We won't deny our consciences

 

Prominent Americans have issued this statement

On the war on terror


Friday June 14, 2002
The Guardian

Let it not be said that people in the United States did nothing
when their government declared a war without limit and instituted
stark new measures of repression.

The signers of this statement call on the people of the US to
resist the policies and overall political direction that have
emerged since September 11, 2001, and which pose grave
dangers to the people of the world.

We believe that peoples and nations have the right to determine
their own destiny, free from military coercion by great powers.
We believe that all persons detained or prosecuted by the US
government should have the same rights of due process. We
believe that questioning, criticism, and dissent must be valued
and protected. We understand that such rights and values are
always contested and must be fought for.

We believe that people of conscience must take responsibility
for what their own governments do - we must first of all oppose
the injustice that is done in our own name. Thus we call on all
Americans to resist the war and repression that has been
loosed on the world by the Bush administration. It is unjust,
immoral, and illegitimate. We choose to make common cause
with the people of the world.

We too watched with shock the horrific events of September 11.
We too mourned the thousands of innocent dead and shook our
heads at the terrible scenes of carnage - even as we recalled
similar scenes in Baghdad, Panama City, and, a generation
ago, Vietnam. We too joined the anguished questioning of
millions of Americans who asked why such a thing could
happen.

But the mourning had barely begun, when the highest leaders of
the land unleashed a spirit of revenge. They put out a simplistic
script of "good v evil" that was taken up by a pliant and
intimidated media. They told us that asking why these terrible
events had happened verged on treason. There was to be no
debate. There were by definition no valid political or moral
questions. The only possible answer was to be war abroad and
repression at home.

In our name, the Bush administration, with near unanimity from
Congress, not only attacked Afghanistan but arrogated to itself
and its allies the right to rain down military force anywhere and
anytime. The brutal repercussions have been felt from the
Philippines to Palestine, where Israeli tanks and bulldozers have
left a terrible trail of death and destruction. The government now
openly prepares to wage all-out war on Iraq - a country which
has no connection to the horror of September 11. What kind of
world will this become if the US government has a blank check
to drop commandos, assassins, and bombs wherever it wants?

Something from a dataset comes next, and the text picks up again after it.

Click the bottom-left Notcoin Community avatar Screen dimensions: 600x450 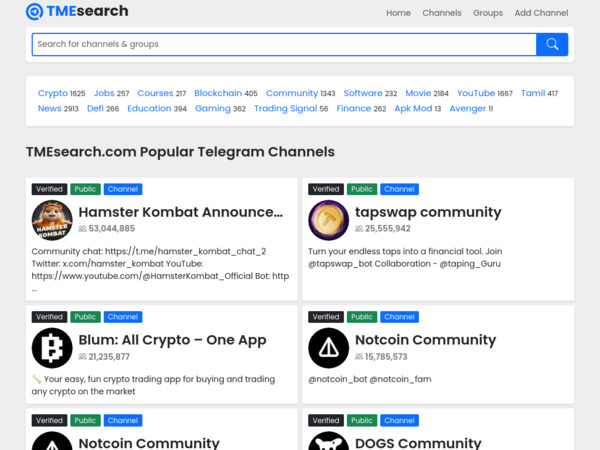(52, 441)

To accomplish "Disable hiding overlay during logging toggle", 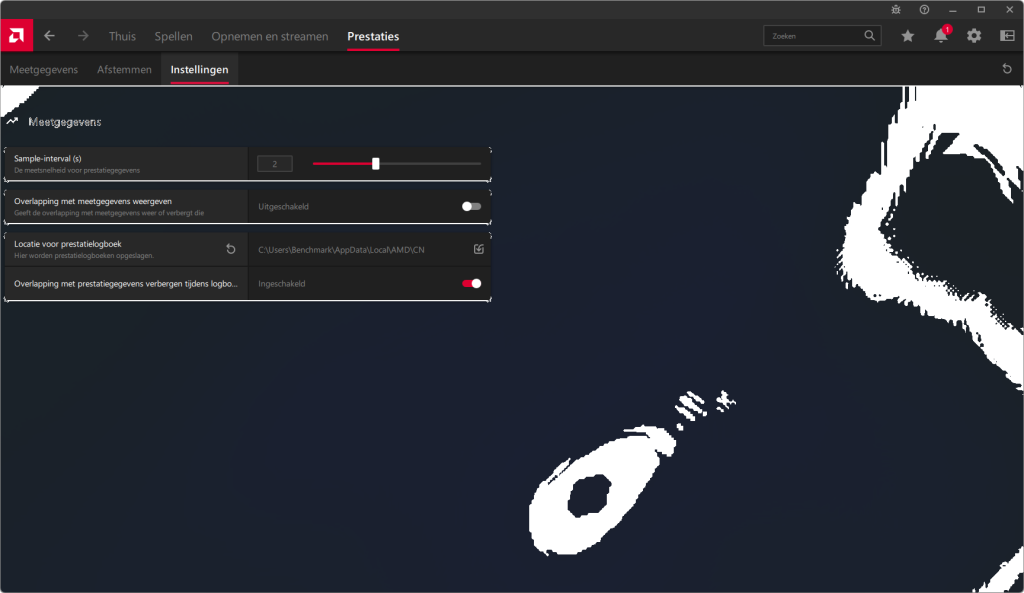I will [x=471, y=284].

In our name, within the US, the government has created two
classes of people: those to whom the basic rights of the US
legal system are at least promised, and those who now seem to
have no rights at all. The government rounded up over 1,000
immigrants and detained them in secret and indefinitely.
Hundreds have been deported and hundreds of others still
languish today in prison. This smacks of the infamous
concentration camps for Japanese-Americans in the second
world war. For the first time in decades, immigration procedures
single out certain nationalities for unequal treatment.

In our name, the government has brought down a pall of
repression over society. The President's spokesperson warns
people to "watch what they say". Dissident artists, intellectuals,
and professors find their views distorted, attacked, and
suppressed. The so-called Patriot Act - along with a host of
similar measures on the state level - gives police sweeping new
powers of search and seizure, supervised if at all, by secret
proceedings before secret courts.

In our name, the executive has steadily usurped the roles and
functions of the other branches of government. Military tribunals
with lax rules of evidence and no right to appeal to the regular
courts are put in place by executive order. Groups are declared
"terrorist" at the stroke of a presidential pen.

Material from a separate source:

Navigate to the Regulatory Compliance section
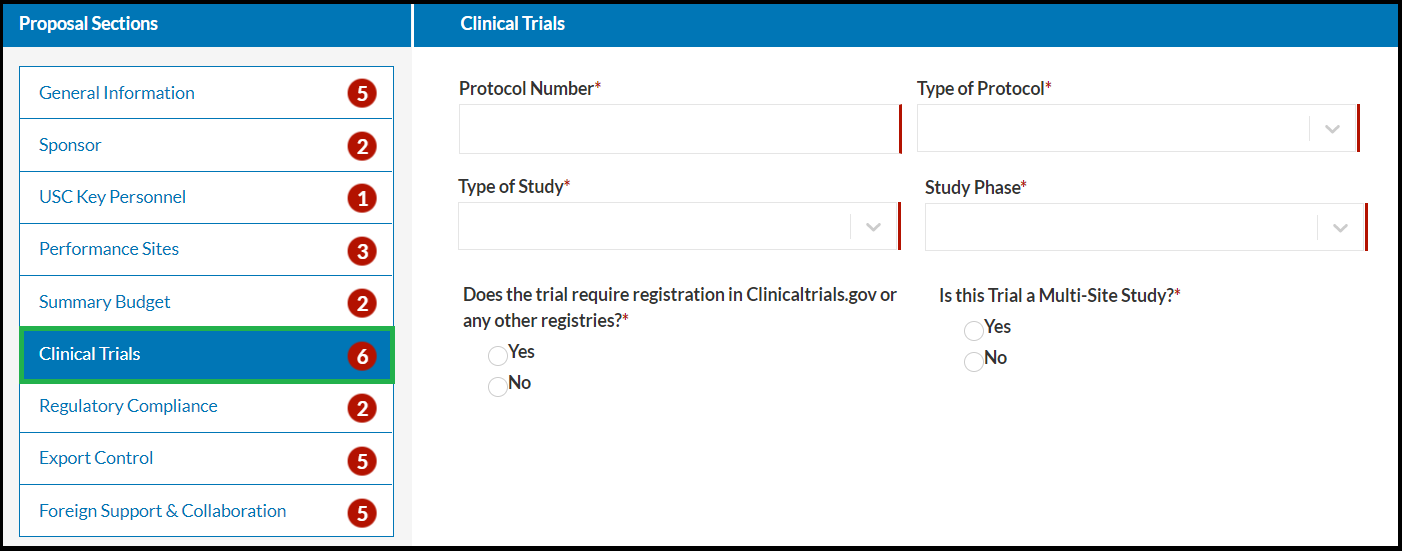Viewport: 1402px width, 551px height. [128, 406]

We must take the highest officers of the land seriously when
they talk of a war that will last a generation and when they
speak of a new domestic order. We are confronting a new
openly imperial policy towards the world and a domestic policy
that manufactures and manipulates fear to curtail rights.

There is a deadly trajectory to the events of the past months
that must be seen for what it is and resisted. Too many times in
history people have waited until it was too late to resist.

President Bush has declared: "You're either with us or against
us." Here is our answer: We refuse to allow you to speak for all
the American people. We will not give up our right to question.
We will not hand over our consciences in return for a hollow
promise of safety. We say not in our name. We refuse to be
party to these wars and we repudiate any inference that they are
being waged in our name or for our welfare. We extend a hand to
those around the world suffering from these policies; we will
show our solidarity in word and deed.

We who sign this statement call on all Americans to join
together to rise to this challenge. We applaud and support the
questioning and protest now going on, even as we recognise the
need for much, much more to actually stop this juggernaut. We
draw inspiration from the Israeli reservists who, at great personal
risk, declare "there is a limit" and refuse to serve in the
occupation of the West Bank and Gaza.

We also draw on the many examples of resistance and
conscience from the past of the US: from those who fought
slavery with rebellions and the underground railroad, to those
who defied the Vietnam war by refusing orders, resisting the
draft, and standing in solidarity with resisters.

Let us not allow the watching world today to despair of our
silence and our failure to act. Instead, let the world hear our
pledge: we will resist the machinery of war and repression and
rally others to do everything possible to stop it.